:: Task instructions ::
Render as a JSON list of strings, one per line with blank lines omitted, the lines of the records below from the first line through the line containing "legend-tick: 45 is".

Stored records
· · · · · · ·
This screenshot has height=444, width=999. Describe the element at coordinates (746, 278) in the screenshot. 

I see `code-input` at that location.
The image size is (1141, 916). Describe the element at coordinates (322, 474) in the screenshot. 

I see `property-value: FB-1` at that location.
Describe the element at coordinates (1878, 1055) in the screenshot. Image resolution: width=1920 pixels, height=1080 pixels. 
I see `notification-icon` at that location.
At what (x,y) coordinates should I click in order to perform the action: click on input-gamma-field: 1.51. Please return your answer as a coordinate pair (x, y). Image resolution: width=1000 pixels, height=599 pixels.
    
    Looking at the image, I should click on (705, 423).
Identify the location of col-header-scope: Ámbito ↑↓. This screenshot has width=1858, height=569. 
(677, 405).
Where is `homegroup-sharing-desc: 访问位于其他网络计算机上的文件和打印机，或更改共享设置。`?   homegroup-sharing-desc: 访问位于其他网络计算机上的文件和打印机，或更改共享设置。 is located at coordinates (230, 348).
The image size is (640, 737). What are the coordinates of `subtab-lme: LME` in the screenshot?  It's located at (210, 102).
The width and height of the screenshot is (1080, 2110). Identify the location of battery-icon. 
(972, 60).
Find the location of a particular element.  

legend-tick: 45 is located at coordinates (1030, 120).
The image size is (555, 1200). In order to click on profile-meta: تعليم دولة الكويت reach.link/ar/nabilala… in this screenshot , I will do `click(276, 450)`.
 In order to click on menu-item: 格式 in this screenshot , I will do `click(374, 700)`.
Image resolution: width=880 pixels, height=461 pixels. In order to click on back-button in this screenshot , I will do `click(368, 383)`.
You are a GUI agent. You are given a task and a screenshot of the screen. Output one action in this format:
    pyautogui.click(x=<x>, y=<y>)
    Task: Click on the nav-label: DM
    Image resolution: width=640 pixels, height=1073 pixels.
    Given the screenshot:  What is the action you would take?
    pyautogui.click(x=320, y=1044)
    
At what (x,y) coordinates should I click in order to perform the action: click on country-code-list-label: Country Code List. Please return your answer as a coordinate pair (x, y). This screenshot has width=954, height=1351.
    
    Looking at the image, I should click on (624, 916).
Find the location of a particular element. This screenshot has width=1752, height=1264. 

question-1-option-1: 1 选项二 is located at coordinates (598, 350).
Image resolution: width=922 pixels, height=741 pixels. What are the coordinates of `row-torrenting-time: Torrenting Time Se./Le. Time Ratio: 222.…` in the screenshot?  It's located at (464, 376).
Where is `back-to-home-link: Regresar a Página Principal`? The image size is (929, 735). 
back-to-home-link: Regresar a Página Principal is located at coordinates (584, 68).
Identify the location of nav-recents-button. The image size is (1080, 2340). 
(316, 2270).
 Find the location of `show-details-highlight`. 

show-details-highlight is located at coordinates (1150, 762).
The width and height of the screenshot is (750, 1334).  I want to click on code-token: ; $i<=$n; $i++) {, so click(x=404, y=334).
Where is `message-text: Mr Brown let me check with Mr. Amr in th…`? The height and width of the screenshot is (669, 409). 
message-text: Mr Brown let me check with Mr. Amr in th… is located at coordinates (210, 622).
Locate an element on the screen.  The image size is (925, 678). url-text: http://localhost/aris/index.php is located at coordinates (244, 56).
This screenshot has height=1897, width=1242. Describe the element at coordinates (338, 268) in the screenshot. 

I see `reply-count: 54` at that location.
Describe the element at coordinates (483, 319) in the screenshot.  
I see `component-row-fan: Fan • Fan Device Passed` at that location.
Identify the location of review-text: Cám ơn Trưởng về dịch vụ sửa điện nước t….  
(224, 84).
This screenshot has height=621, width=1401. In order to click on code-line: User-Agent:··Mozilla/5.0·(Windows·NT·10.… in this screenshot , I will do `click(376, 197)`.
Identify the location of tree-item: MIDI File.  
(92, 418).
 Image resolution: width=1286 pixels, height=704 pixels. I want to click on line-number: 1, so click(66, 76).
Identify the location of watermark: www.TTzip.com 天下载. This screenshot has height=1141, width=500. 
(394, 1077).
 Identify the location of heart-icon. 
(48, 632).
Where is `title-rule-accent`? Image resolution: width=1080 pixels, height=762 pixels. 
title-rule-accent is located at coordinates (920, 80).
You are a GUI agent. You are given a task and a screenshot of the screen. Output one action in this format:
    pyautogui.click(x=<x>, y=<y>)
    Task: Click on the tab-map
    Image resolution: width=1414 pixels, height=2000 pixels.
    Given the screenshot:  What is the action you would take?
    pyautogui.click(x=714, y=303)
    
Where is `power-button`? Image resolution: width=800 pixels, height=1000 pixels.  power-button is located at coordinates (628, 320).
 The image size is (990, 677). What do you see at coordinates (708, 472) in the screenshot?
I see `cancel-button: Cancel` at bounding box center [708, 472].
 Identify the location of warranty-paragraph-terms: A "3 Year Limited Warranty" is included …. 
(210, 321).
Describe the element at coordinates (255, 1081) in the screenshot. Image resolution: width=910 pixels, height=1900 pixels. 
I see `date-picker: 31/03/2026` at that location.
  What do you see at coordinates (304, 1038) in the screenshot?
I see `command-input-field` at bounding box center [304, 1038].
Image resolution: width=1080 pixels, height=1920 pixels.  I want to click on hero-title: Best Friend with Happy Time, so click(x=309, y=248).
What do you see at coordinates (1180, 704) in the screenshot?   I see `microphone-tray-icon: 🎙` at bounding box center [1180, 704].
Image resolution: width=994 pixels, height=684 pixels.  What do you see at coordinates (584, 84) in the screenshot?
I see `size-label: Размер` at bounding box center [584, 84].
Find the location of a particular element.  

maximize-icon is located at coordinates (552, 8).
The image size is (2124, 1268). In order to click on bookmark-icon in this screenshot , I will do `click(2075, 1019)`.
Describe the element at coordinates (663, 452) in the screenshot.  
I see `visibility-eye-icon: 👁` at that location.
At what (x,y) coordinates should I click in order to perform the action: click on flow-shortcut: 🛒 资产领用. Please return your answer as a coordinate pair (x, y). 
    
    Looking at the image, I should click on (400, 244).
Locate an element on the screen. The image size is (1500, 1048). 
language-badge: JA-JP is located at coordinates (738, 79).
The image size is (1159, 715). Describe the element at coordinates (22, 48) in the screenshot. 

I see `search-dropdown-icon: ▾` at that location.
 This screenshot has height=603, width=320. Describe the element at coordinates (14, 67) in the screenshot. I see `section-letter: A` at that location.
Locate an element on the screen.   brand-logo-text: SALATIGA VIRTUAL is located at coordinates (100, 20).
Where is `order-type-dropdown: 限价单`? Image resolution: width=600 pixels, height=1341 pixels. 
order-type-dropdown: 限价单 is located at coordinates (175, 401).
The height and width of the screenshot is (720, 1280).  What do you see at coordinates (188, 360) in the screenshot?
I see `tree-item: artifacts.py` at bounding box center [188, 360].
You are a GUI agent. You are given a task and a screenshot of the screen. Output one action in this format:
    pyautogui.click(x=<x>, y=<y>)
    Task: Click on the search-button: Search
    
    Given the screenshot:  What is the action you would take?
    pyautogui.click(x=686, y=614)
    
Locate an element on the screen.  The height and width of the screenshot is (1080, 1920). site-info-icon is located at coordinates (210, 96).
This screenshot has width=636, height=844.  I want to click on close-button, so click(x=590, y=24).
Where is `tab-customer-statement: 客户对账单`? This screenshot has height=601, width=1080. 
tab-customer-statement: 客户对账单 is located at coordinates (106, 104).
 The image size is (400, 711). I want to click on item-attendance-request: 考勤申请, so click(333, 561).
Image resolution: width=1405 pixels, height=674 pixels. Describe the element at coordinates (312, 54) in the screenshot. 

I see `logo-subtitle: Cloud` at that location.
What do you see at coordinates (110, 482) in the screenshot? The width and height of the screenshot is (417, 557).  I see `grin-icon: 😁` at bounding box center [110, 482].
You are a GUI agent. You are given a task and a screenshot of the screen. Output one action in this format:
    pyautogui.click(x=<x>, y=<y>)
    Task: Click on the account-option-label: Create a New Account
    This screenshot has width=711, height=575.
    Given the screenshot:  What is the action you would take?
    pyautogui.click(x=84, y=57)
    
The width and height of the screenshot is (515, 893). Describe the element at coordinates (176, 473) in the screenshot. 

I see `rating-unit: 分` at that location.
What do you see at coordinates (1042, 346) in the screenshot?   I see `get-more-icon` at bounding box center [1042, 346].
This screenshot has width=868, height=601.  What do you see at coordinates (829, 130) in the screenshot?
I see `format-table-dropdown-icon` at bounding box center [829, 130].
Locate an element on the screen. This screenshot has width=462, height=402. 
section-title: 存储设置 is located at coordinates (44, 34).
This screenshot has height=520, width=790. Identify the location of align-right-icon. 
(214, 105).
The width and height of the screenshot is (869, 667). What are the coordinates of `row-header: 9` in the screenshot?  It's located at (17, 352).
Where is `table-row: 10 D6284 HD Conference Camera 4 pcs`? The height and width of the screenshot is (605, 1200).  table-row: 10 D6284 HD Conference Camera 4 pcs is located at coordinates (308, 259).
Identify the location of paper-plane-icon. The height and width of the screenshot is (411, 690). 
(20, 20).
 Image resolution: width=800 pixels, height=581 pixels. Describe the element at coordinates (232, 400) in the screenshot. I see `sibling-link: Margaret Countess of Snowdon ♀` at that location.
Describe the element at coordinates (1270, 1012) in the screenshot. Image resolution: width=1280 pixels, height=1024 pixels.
· · · · · · ·
:: Your solution ::
[
  "This screenshot has height=444, width=999. Describe the element at coordinates (746, 278) in the screenshot. ",
  "I see `code-input` at that location.",
  "The image size is (1141, 916). Describe the element at coordinates (322, 474) in the screenshot. ",
  "I see `property-value: FB-1` at that location.",
  "Describe the element at coordinates (1878, 1055) in the screenshot. Image resolution: width=1920 pixels, height=1080 pixels. ",
  "I see `notification-icon` at that location.",
  "At what (x,y) coordinates should I click in order to perform the action: click on input-gamma-field: 1.51. Please return your answer as a coordinate pair (x, y). Image resolution: width=1000 pixels, height=599 pixels.",
  "    Looking at the image, I should click on (705, 423).",
  "Identify the location of col-header-scope: Ámbito ↑↓. This screenshot has width=1858, height=569. ",
  "(677, 405).",
  "Where is `homegroup-sharing-desc: 访问位于其他网络计算机上的文件和打印机，或更改共享设置。`?   homegroup-sharing-desc: 访问位于其他网络计算机上的文件和打印机，或更改共享设置。 is located at coordinates (230, 348).",
  "The image size is (640, 737). What are the coordinates of `subtab-lme: LME` in the screenshot?  It's located at (210, 102).",
  "The width and height of the screenshot is (1080, 2110). Identify the location of battery-icon. ",
  "(972, 60).",
  "Find the location of a particular element.  ",
  "legend-tick: 45 is located at coordinates (1030, 120)."
]